Regular Expressions (Regex): A Beginner's Complete Guide
Regular expressions let you search, validate, and transform text with precise pattern matching. This beginner guide covers every core concept with real examples.
Advertisement
A regular expression (regex) is a sequence of characters that defines a search pattern. They are used in every programming language for finding text, validating input, parsing data, and making replacements. The syntax looks cryptic at first, but once you understand the building blocks, regex becomes one of the most powerful tools in a developer's arsenal.
What Is a Regular Expression?
A regex like /^[a-z0-9._%+-]+@[a-z0-9.-]+\.[a-z]{2,}$/i is an email validator — but let's start much simpler. The most basic regex is just a literal string: /cat/ matches the letters 'c', 'a', 't' appearing in sequence in any string. From this foundation, special characters let you describe patterns rather than fixed text.
Character Classes and Metacharacters
| Pattern | Matches | Example |
|---|---|---|
| . | Any character except newline | /c.t/ matches cat, cut, c3t |
| [abc] | Any one of a, b, or c | /[aeiou]/ matches any vowel |
| [a-z] | Any lowercase letter | /[a-z]+/ matches one or more lowercase letters |
| [^abc] | Any character NOT a, b, or c | /[^0-9]/ matches any non-digit |
| \d | Any digit (0-9) | /\d{4}/ matches exactly 4 digits |
| \w | Word character (a-z, A-Z, 0-9, _) | /\w+/ matches whole words |
| \s | Any whitespace (space, tab, newline) | /\s+/ matches whitespace runs |
| \D, \W, \S | Negated versions | /\D/ matches any non-digit |
Quantifiers: How Much to Match
| Quantifier | Meaning | Example |
|---|---|---|
| * | 0 or more | /ab*c/ matches ac, abc, abbc |
| + | 1 or more | /ab+c/ matches abc, abbc — not ac |
| ? | 0 or 1 (optional) | /colou?r/ matches color and colour |
| {n} | Exactly n times | /\d{4}/ matches exactly 4 digits |
| {n,} | n or more times | /\d{3,}/ matches 3+ digits |
| {n,m} | Between n and m times | /\d{2,4}/ matches 2, 3, or 4 digits |
Anchors: Position Matching
- ^ — matches at the start of the string (or line in multiline mode)

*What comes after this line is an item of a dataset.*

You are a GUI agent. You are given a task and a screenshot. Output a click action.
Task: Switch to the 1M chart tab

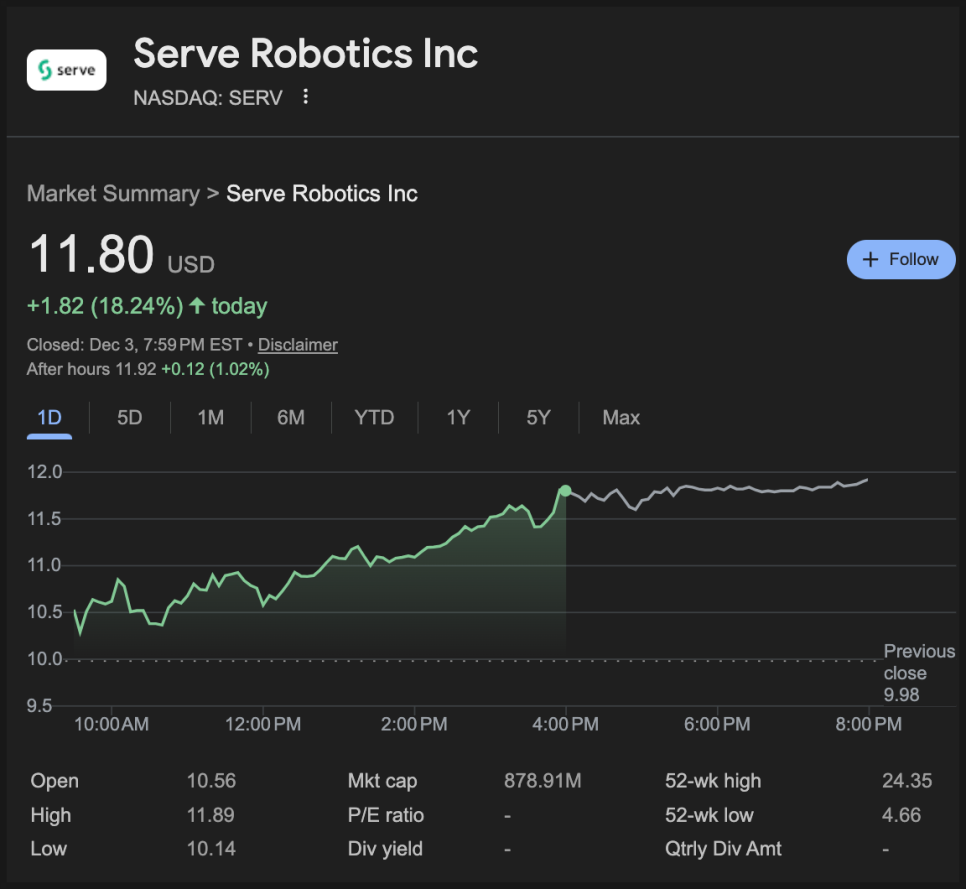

- $ — matches at the end of the string (or line in multiline mode)
- \b — word boundary (position between \w and \W)
- \B — not a word boundary
Groups and Capturing
Parentheses create groups that can capture matched text for later use. /(\d{4})-(\d{2})-(\d{2})/ matches a date like 2025-06-15 and captures year, month, day in groups 1, 2, and 3. Non-capturing groups (?:...) group without capturing — useful for applying quantifiers to a pattern without capturing the match.
Practical Patterns
- Email (basic): /^[^\s@]+@[^\s@]+\.[^\s@]+$/
- URL: /https?:\/\/(www\.)?[-a-zA-Z0-9@:%._+~#=]{2,256}\.[a-z]{2,6}/
- Indian mobile: /^[6-9]\d{9}$/
- Pincode (India): /^[1-9][0-9]{5}$/
- Date (YYYY-MM-DD): /^\d{4}-(0[1-9]|1[0-2])-(0[1-9]|[12]\d|3[01])$/
- IPv4 address: /^(\d{1,3}\.){3}\d{1,3}$/
Test your regex patterns
Write and test regular expressions with real-time match highlighting.
Regex Flags
| Flag | Meaning |
|---|---|
| g | Global — find all matches, not just the first |
| i | Case-insensitive — /cat/i matches Cat, CAT, cat |
| m | Multiline — ^ and $ match at line boundaries |
| s | DotAll — . matches newlines too |
| u | Unicode — treat pattern as sequence of Unicode code points |
Frequently Asked Questions
Are regex patterns the same across all programming languages?
The core syntax (character classes, quantifiers, anchors) is consistent across most languages, but advanced features vary. Lookbehind assertions, named captures, possessive quantifiers, and atomic groups are not universally supported. JavaScript, Python, Java, PHP, and Ruby all have slightly different feature sets and edge-case behaviours.
What are greedy vs lazy quantifiers?
Greedy quantifiers (*, +, {n,m}) match as many characters as possible. Lazy quantifiers (*?, +?, {n,m}?) match as few as possible. For example, with <.*> on '<b>text</b>', greedy matches the entire string; lazy <.*?> matches just <b> then </b> separately.
Can regex validate an email address completely?
Technically, a fully RFC 5321-compliant email regex is extraordinarily complex (RFC 5321's ABNF grammar produces a regex spanning multiple pages). For practical use, a simple check for @, a dot after it, and no spaces is sufficient. Always verify emails by sending a confirmation message, not by regex alone.